Rudy Ray Moore, who just passed away last October, is best known for his starring role in the “Dolemite” blaxploitation films of the mid 1970s, but he first achieved media notoriety as the creator of a series of party records that featured recitations such as “The Great Titanic” and “The Signifying Monkey.” Some of Moore’s records were re-makes of earlier under the counter “blue discs” or “party records”. Consider Moore and his collaborator Lady Reed’s version of a blue disc entitled “Silent George.” The source text of Moore and Reed’s adaptation was released anonymously on a 78 rpm record circa the 1930s, and begins with a man’s half-whispered voice.

“Silent George” stands out among pre-1950s blue discs because of its female narrator and breathless performance of passion. But equally notable is the record’s subsequent appearance in African American culture. Swing bandleader Lucky Millinder released a musical version in 1950, and Rudy Ray Moore’s version of “Silent George” was released on the album “The Rudy Ray Moore House Party Album, The Dirty Dozens, Vol. 1” (Cherry Red Records). Moore and Reed stick closely to the earlier version of “Silent George,” but Moore’s remake does more than duplicate the blue disc. Note that it is Moore in the role of Clotia, narrating the sexual action in an exaggerated falsetto voice: both an instance of female impersonation and vocal whiteface that “signifies” on white performance. Meanwhile, Lady Reed complicates the listener’s engagement with the interaction between George and Clotia by making sardonic comments as she secretly watches the amorous couple.

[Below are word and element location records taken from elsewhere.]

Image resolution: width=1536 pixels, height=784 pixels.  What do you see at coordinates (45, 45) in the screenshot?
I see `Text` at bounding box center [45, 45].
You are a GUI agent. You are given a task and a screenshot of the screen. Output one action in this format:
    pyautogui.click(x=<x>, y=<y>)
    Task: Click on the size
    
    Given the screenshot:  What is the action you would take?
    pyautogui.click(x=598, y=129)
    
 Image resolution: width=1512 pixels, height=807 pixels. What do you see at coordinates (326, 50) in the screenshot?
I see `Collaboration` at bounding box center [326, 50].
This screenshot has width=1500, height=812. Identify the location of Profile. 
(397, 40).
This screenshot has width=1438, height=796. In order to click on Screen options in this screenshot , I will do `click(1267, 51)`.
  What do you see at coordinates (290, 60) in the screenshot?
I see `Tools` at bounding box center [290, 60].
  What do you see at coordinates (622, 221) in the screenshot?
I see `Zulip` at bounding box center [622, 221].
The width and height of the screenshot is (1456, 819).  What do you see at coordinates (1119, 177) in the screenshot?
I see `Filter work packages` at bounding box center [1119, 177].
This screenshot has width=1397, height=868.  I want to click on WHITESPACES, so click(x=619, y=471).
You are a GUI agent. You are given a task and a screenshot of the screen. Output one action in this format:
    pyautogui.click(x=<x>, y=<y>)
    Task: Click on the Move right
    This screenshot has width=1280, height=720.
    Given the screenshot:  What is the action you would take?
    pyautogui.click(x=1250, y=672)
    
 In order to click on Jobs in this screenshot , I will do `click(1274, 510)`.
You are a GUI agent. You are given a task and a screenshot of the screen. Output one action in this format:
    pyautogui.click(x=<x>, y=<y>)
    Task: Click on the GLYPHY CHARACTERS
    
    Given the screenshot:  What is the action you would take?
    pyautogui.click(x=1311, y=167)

By simultaneously presenting a recording of a past era and Reed’s sly commentary on it, Moore’s “Silent George” feels a bit like an audio version of “Mystery Science Theater 3000.” But more than nostalgia or cynical irony, Moore and Reed’s performances send up mainstream white erotica, and by extension certain white sexual preoccupations. For example, blue discs typically only provide verbal descriptions of female bodies. Recall the introductory framing material on the blue disc version of “Silent George,” in which a male speaker colludes with the audience and asks that we visualize “a beautiful young girl.” Lady Reed’s commentary on “Silent George” displays an open and unabashed appreciation of the male body: it is Lady Reed who colludes with listeners and encourages us to visualize George. Where the blue disc of “Silent George” ends with Mary Jones’ calls for her “Daddy,” Moore and Reed’s record returns to the introductory narrative frame, as the two friends leave the lovemaking couple to walk back to the party. This framing narrative depicts a platonic male – female friendship that contrasts with the ridiculously empurpled George and Clotia, and so broadens the scope of the routine beyond the heterosexual couple. To put it another way, Moore and Reed’s revisions make us hear blue discs such as “Silent George” in a considerably whiter shade of blue – that is, they make us hear the white, middle-class origins of much “blue” material.